Findings of this study are also informative for other relevant parties. In order to become champions of innovation adoption in a library, librarians should develop relevant capacities. In addition to being life-long learners and capable researchers, librarians need to be able to collaborate effectively with professionals in and out of the library community, and to master communication skills for inter- and intra-library diffusion of innovation. They also need to be proactive in gaining administration support for innovation adoption rather than waiting passively for administration decisions. Findings of this study suggest that funders should pay special attention to the early stages of the diffusion and adoption of innovations. They also prove the validities of some existing funding strategies of many funders, such as requiring grantees to develop tools, standards, and solutions that are widely useable, requiring project deliverables to be shared publicly and freely, encouraging multi-institutional and multi-disciplinary collaboration, and supporting forums or conferences that facilitate the diffusion of knowledge about innovations. Professional associations should provide or help the formation of free or low-cost communication channels, such as online communities, virtual conferences, free Webinars, open-access journals or conference proceedings, and local communities of practices that facilitate face-to-face meetings.
Theoretical contributions of findings
In Rogers, innovators and opinion leaders are two different groups. As stated in Rogers (2003):
The most innovative member of a system is very often perceived as a deviant from the social system and is accorded a status of low credibility by the average members of the system. This individual’s role in diffusion… is therefore very limited. Certain other members of the system function as opinion leaders. They provide information and advice about innovations to many other individuals in the system. (p. 26).
While the author believes this scenario does exist in the diffusion and adoption of other innovations, this study reveals the existence of alternatives. In this study, community leaders are both innovators and opinion leaders. They produce widely useful findings and tools, share information and advice regarding innovations and their products and adoption experiences widely in the community.
Niu (2019) discovered that scholarly communication plays an important role in the diffusion and adoption of research data management service.
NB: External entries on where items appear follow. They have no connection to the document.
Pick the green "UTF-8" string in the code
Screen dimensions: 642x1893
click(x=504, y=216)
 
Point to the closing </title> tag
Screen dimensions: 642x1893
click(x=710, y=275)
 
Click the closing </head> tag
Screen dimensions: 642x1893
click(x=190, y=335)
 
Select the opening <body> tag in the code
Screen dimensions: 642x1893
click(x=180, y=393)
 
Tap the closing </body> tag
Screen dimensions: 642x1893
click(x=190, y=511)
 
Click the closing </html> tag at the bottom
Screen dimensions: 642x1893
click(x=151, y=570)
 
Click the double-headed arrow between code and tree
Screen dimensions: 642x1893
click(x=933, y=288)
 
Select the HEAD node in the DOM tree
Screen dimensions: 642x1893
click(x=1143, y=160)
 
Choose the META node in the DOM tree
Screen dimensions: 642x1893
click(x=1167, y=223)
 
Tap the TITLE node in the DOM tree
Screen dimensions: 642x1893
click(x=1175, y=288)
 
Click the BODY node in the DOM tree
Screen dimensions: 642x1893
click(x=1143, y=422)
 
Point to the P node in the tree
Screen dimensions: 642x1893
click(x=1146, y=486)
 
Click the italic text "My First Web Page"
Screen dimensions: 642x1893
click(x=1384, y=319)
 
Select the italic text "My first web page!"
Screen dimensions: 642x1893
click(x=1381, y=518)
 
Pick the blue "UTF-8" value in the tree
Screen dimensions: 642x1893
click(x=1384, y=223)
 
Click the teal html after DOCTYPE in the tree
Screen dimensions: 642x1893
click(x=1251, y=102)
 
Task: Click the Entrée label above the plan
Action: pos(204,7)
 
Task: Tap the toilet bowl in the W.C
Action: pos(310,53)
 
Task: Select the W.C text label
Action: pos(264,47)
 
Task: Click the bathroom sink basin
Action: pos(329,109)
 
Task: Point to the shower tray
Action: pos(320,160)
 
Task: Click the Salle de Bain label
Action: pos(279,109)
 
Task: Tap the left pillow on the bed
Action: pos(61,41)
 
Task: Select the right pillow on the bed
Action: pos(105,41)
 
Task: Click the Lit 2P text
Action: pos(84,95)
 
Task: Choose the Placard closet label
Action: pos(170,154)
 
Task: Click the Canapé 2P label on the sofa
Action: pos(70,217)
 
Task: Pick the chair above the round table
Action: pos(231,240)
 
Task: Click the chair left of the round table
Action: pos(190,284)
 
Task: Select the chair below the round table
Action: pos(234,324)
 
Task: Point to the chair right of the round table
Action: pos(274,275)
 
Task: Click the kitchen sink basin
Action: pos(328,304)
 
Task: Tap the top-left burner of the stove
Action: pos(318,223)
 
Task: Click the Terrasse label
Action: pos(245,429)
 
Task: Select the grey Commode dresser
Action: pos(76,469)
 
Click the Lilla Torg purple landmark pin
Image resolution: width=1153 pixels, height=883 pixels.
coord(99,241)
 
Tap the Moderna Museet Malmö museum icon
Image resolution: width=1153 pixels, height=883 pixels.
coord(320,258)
She also pointed out that, although scholarly communication can be considered a sub-type of mass communication, it is particularly important for the diffusion of sophisticated innovations that require professional expertise to adopt. This study confirms the importance of scholarly communication (literature, conferences, etc.). In addition, it discovered the importance of hands-on training in the diffusion of linked data, which is a sophisticated technology innovation. Hands-on training is different from scholarly communication, which is more effective in diffusing concepts and ideas than technical skills. Using the categories defined in diffusion of innovation theories, hands-on training can be either mass communication or interpersonal communication depending on the number of information recipients.
Existing diffusion theories focus on one-way communication from innovators, early adopters, and opinion leaders to later adopters. Niu (2019) pointed out that collaboration is a two-way communication channel that allows knowledge related to innovations to flow back and forth among collaborators. This study has found that two-way communication between the senders and receivers of information is prevalent and easy to do due to new communication technologies. For example, people can easily leave comments on a blog, ask a question in a Webinar, and email the author of a paper. As mentioned earlier, some libraries allow the general public to post comments, issues, and questions in their GitHub repository.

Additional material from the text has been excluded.